Men, both straight and gay, have been dictating to society what are the acceptable and standards of beauty for women for… forever is probably appropriate.

Since the advent of print and televised media, Anglo Saxon/European looking women have been the prevailing standard of beauty. There have been some variations with slightly olive complexioned Italian, Spanish and Latin women replacing paler complexions, but the overall look of fairly thin, long, straight hair and Anglo or European features has been the standard for some time now. These standards have been difficult on the vast majority of the world’s population who, for obvious reasons, can never fit into that subjective and manufactured standard of beauty. For Women of Color, the obstacles have been more obvious and burdensome.

It is totally unfair that women are judged on their appearances, comparative to men. Women, especially on television or in the entertainment industry are expected to be beautiful at all times, not gain too much weight and of course never age. As technology has evolved, it is not only the rich and famous who feel pressured to succumb to the societal pressures women feel to please others.
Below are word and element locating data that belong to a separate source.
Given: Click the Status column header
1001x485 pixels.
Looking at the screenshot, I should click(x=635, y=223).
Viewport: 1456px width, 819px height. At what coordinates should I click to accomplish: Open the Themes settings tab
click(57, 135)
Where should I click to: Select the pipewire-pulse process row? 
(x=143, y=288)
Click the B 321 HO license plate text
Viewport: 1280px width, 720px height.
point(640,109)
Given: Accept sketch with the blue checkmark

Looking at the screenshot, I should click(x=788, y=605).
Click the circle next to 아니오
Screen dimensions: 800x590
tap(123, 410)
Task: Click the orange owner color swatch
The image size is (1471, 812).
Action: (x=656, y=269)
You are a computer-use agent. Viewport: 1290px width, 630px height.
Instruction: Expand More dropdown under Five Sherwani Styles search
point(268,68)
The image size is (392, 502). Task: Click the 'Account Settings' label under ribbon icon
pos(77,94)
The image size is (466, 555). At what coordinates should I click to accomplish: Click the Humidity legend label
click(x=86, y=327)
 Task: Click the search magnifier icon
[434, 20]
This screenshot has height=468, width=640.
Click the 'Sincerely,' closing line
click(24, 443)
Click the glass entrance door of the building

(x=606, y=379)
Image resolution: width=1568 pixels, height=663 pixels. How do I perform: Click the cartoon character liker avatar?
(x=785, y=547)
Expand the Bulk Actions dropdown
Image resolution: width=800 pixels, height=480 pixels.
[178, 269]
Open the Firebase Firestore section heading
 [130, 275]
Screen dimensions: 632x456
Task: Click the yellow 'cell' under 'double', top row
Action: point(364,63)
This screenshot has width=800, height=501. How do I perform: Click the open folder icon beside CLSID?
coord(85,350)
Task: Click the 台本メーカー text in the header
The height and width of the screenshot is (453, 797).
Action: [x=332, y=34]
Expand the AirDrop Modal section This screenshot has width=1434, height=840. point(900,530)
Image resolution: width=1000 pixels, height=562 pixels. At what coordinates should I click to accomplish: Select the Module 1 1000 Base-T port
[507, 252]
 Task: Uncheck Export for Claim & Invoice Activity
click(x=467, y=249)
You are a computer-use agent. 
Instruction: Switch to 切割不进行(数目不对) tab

Social media innovations such as Facebook, Instagram and Snapchat have allowed the average person the same platform to be seen and heard as a Kardashian. Those platforms have also allowed for greater scrutiny and judgment based on the most superficial and biased standards. Unfortunately this scrutiny toward women comes not only from men but other women as well.

“Regular” women now have the opportunities to seek fame and in some cases fortune, without having to take the previous routes of going to Los Angeles, New York or Miami to be discovered. A smartphone from anywhere in the world, can be used in the pursuit of garnering followers, likes, fans and inevitably haters.

Supermodels and actresses have glam squads and professional photographers. Even with those resources it is still well known that most print media photoshop and airbrush their model and actress pictorials. So what’s a regular person to do? Keep up with the Kardashians of course… so breast and butt augmentation are the new norm… hair extensions, weaves and wigs, are standard fair… botox, lip injections and… fill in any number of blanks. And after all of that social media and smart phones still allow filters to essentially photoshop like the pros.

So now more women have more opportunity to have a wide world audience of adulators. What’s real and authentic is less sacred than garnered likes and followers. So is it fair to judge those that put themselves out there?… No, judging is never okay, but it is done everyday and the pressure is more extreme than ever to compete with what women think that followers/fans will want to see. Women are pressured to be perfect. If imperfect, they are criticized. If too perfect or “fake” they are criticized.

Its a slippery slope for those that are actually seeking adulation. For those without an actual agenda, it must be disconcerting to see how free people are in passing judgment (good and/or bad) on the way women look. Specific body parts and features are so heavily scrutinized that it is easy to understand how even the most confident woman could develop body issues. Somehow thousand of likes and comments can be overshadowed by a few strong negative comments.

I am included amongst those, that even if not judgmental, is quite opinionated when it comes to the topic of women and beauty. I call it a healthy appreciation for the beauty of women, but the subjectivity and the standards have not been lost on me since I left my teens. The talk/controversy surrounding the song and video for Kendrick Lamar’s single, “Humble”, made me take greater stock of the unenviable position women are in as prized for their beauty, but constantly judged and criticized for the superficiality of their appearance.

Amongst close friends I have weighed in on the real versus fake discussions when it comes to women. I am an appreciator of natural beauty, and all the flaws and imperfections that a woman’s natural state brings. I am not a fan of enhancements and plastic surgery, but am more careful than ever to make sure that those opinions (until now) have stayed private. My opinions remain varied, but I really make sure to keep any semblance of judgment in check when it comes to women, their bodies, hair and fashion choices.

I used to allow my aversion to breast enhancements known to friends, but a chance encounter with a breast cancer survivor who received implants after a double mastectomy made me slow my role in being so opinionated upon realizing that every woman has a back story for why she may choose to alter or accentuate her appearance in any way. As a man I can look and appreciate and even have an opinion, but I have become more cognizant of the audience that is privy to my viewpoints and making sure that my opinions are more muted and non-judgment is clearly understood.

I think that is why Kendrick’s song and video struck a cord. “I’m so *icon sick and tired of the Photoshop. Show me something natural like afro on Richard Pryor. Show me something’ natural like ass with some stretch marks.” It was his opinion. Was he being judgmental?… Most of us do not know him well enough to make that claim. The public forum he has with a hit song and video leaves it up to interpretation. Some will absolutely agree, some will have issue.

Men and women will always have opinions on the beauty and appearance of other women. The mystique of women and their beauty have been the cause of the clash of empire’s, the source of man’s ambition and drive and the muse behind the greatest love ballads ever written. Yet, we must understand that our opinions should never be judgmental. Women are already subjected to manufactured standards of beauty and the the pressure on them to please others is more significant than any of us men could ever imagine. It is important that we never lose sight of that fact before we dive into scrutinizing the appearance of others.